# Help! Stella has watery diarrhea...



## katdog5911 (Sep 24, 2011)

Not sure what caused this. She started having very loose poop yesterday morning but still ate and acted normal. Last night she woke me up every hour from 1AM to 7AM to go out. I couldn't see anything as it was the middle of the night. This morning I took her out and saw that her poop shoots out like water! You don't even see it in the grass. She seems to be acting normal and has has a bit of water every now and then. Should I wait and see how she does or do I call the vet on a Sunday afternoon????


----------



## qbchottu (Jul 10, 2011)

How old is she? Does she have any medical problems? How was it when she had diarrhea before?

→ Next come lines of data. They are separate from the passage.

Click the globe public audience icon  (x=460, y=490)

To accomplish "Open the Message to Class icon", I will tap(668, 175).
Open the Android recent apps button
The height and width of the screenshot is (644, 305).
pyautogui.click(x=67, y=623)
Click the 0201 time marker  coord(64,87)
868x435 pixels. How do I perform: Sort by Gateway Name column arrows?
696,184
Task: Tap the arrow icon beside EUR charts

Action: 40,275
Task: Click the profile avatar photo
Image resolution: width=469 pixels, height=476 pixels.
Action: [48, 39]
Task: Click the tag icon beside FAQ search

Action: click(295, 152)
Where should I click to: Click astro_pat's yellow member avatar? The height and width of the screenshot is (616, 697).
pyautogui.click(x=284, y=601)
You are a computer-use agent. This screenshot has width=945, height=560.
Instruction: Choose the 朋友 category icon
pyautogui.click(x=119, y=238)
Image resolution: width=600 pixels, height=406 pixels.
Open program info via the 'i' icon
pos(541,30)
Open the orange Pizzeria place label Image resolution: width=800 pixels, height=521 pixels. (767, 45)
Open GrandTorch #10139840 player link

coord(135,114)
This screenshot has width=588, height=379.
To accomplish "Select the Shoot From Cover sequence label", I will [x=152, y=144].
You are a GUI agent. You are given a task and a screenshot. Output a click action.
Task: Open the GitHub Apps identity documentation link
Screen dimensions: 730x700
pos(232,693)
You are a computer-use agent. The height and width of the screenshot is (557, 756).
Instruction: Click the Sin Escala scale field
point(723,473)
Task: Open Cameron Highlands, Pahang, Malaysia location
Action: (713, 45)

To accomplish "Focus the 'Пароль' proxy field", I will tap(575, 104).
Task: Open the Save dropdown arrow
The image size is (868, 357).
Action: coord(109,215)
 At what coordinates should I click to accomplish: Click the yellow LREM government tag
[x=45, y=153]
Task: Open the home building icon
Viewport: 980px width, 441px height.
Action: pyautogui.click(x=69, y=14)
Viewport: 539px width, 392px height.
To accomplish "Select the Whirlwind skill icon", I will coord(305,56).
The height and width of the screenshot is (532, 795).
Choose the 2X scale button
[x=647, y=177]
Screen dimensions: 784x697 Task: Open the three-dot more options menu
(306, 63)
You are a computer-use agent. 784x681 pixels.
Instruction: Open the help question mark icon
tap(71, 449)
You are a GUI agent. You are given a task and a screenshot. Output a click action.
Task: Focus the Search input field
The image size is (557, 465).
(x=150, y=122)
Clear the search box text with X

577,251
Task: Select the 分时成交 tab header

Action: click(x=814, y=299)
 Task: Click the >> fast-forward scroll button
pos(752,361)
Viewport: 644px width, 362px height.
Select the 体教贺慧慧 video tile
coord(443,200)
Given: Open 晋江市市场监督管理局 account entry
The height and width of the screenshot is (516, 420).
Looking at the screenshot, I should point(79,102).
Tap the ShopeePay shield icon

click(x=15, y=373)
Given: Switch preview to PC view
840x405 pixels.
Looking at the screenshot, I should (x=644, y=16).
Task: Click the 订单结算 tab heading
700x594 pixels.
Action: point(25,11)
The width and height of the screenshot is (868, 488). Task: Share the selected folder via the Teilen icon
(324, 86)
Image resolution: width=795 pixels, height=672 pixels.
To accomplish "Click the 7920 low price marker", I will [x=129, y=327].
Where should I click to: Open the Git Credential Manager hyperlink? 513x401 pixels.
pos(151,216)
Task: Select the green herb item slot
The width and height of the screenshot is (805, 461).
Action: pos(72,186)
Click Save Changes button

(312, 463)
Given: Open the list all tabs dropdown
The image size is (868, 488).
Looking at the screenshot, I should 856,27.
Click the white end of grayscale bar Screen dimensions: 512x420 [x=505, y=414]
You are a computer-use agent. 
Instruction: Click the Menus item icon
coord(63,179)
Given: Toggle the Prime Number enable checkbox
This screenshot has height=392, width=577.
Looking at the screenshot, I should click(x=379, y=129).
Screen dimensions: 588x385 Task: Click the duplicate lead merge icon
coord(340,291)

If she isn't a young pup, I would fast her for 24 hours. Give her access to fresh water. You can try giving gatorade or pedialyte to replenish electrolytes that she loses with watery stools. After 24 hours, I would give her small amounts of boiled chicken, rice and pumpkin to see how she tolerates it. Slowly reintroduce normal amounts of chicken/rice and then replace with kibble over a couple of days. If she continues to have diarrhea for several days, has a lot of blood in her stools, is lethargic, gets a fever or has any severe reaction, take her to the vet. But if it's just diarrhea in an otherwise healthy dog, withholding food and then reintroducing bland food slowly will be enough to get rid of the diarrhea.


----------



## GSDAlphaMom (Jul 20, 2010)

Get her tested for coccidia and giardia (note giarida is a different test than coccidia).


----------



## katdog5911 (Sep 24, 2011)

She is 9 months and we are in the process of sorting out if she has food allergies as she is very itchy and scratchy. I just switched her to Nature's Variety Chicken Grain free. I figured there might be some change in her poop but this is extreme. She is acting ok otherwise. I did notice her eating grass but I haven't seen her vomit at all. (she does this every now and then.) I will try withholding food today and do the rice/chicken/pumpkin after. What kind of pumpkin do I need?


----------



## katdog5911 (Sep 24, 2011)

GSDAlphaMom said:


> Get her tested for coccidia and giardia (note giarida is a different test than coccidia).


Where would she pick these up? She has been doing some swimming in the lakes and rivers..... Is this where she might get them?


----------



## qbchottu (Jul 10, 2011)

Yes it's common to pick up parasites, bacteria and the like from water/dirt. 

I would do half cup cooked rice, half cup cooked chicken with no bones and a tablespoon or so of pureed pumpkin. Use the kind that is unflavored and contains only pure pumpkin. Be careful not to get the flavored kind made for pies.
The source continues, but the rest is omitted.